Santé – Sciences DOSSIER : Dépakine : l’antiépileptique accusé de provoquer des malformations chez le fœtus

Dépakine : 2.000 à 4.000 cas de malformations majeures chez des enfants depuis 1967

Par Marina Cabiten, France Bleu jeudi 20 avril 2017 à 12:13

La Dépakine est un anti-épileptique qui a été prescrit à des femmes enceintes
La Dépakine est un anti-épileptique qui a été prescrit à des femmes enceintes © Maxppp - Julio PELAEZ

La Dépakine et ses dérivés sont responsables de la survenue de malformations majeures chez 2.150 à 4.100 enfants depuis le début de leur commercialisation en 1967, selon une première évaluation jeudi de l'agence du médicament et de l'Assurance maladie.

Nouvel épisode dans l'affaire sanitaire de la Dépakine, cet antiépileptique accusé de provoquer des malformations chez les enfants, lorsque leur mère a pris ce médicament lors de sa grossesse. Ce jeudi, l'Assurance maladie a rendue publique sa première évaluation. Elle estime que la Dépakine et ses dérivés ont provoqué des malformations majeures chez 2.150 à 4.100 enfants depuis le début de leur commercialisation en 1967. En décembre 2016, une association de victimes de la Dépakine a lancé une action de groupe contre le laboratoire Sanofi, première action de ce genre depuis qu'elles sont possibles en France dans le domaine de la santé.

Cette évaluation du nombre d'enfants atteints par ce médicament, toujours disponible sur le marché, porte sur la période de commercialisation allant de 1967 à 2016 de la Dépakine (valproate) et de ses dérivés avec lesquels les mères ont été traitées pendant la grossesse pour épilepsie ou troubles bipolaires.

ÉNONCÉ DE TÂCHE =>
Pouvez-vous transcrire fidèlement le passage de l'article sur la Dépakine qui commence par « Santé – Sciences » et se poursuit jusqu'à « de l'Assurance maladie. » ? Servez-vous uniquement de l'article sur la Dépakine.

[Items d'un jeu de données]

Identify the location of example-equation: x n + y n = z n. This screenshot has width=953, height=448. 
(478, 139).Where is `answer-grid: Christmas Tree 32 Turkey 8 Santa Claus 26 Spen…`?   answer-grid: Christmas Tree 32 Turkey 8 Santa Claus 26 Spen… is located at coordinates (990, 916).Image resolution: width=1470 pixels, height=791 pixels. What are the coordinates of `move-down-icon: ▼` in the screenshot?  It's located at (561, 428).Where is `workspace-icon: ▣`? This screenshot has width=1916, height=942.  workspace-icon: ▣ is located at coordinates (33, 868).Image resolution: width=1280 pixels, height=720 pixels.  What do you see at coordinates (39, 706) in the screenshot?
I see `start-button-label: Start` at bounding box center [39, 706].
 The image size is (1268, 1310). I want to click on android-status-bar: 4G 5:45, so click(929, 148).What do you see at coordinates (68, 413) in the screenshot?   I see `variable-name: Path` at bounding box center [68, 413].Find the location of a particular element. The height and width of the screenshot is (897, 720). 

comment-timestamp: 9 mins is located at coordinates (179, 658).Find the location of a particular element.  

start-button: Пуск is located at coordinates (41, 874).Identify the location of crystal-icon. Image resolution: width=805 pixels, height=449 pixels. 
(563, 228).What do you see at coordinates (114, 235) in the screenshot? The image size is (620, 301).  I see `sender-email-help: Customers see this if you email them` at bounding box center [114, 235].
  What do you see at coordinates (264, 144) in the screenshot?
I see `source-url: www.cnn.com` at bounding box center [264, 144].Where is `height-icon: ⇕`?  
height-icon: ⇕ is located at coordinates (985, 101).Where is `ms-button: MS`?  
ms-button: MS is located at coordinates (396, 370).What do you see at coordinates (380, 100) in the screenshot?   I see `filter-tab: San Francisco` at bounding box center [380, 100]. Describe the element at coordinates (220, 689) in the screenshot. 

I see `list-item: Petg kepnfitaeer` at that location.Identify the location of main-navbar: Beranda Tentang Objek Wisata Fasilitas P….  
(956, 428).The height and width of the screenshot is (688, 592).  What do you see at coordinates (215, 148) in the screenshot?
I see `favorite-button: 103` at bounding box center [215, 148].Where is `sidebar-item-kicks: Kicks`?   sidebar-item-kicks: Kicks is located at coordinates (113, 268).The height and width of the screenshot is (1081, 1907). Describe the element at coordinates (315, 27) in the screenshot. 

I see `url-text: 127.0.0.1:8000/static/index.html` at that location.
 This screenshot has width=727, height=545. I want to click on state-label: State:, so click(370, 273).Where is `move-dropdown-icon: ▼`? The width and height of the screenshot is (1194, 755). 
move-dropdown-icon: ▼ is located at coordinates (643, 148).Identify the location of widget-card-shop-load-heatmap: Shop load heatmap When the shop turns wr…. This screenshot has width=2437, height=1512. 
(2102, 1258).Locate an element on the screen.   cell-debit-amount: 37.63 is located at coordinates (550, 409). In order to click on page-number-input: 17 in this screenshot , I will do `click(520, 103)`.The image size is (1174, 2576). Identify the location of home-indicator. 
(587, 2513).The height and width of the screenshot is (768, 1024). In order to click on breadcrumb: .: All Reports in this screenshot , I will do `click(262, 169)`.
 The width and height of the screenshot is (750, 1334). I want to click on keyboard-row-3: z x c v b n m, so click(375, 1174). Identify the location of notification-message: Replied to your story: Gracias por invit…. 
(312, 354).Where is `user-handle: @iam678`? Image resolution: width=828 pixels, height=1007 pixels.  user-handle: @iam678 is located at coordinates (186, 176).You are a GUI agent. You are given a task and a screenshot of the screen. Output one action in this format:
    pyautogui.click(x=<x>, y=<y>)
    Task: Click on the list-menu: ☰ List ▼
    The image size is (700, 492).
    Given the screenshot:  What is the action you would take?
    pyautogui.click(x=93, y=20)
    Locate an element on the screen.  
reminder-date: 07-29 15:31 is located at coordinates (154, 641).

RÉPONSE =>
Santé – Sciences DOSSIER : Dépakine : l’antiépileptique accusé de provoquer des malformations chez le fœtus

Dépakine : 2.000 à 4.000 cas de malformations majeures chez des enfants depuis 1967

Par Marina Cabiten, France Bleu jeudi 20 avril 2017 à 12:13

La Dépakine est un anti-épileptique qui a été prescrit à des femmes enceintes
La Dépakine est un anti-épileptique qui a été prescrit à des femmes enceintes © Maxppp - Julio PELAEZ

La Dépakine et ses dérivés sont responsables de la survenue de malformations majeures chez 2.150 à 4.100 enfants depuis le début de leur commercialisation en 1967, selon une première évaluation jeudi de l'agence du médicament et de l'Assurance maladie.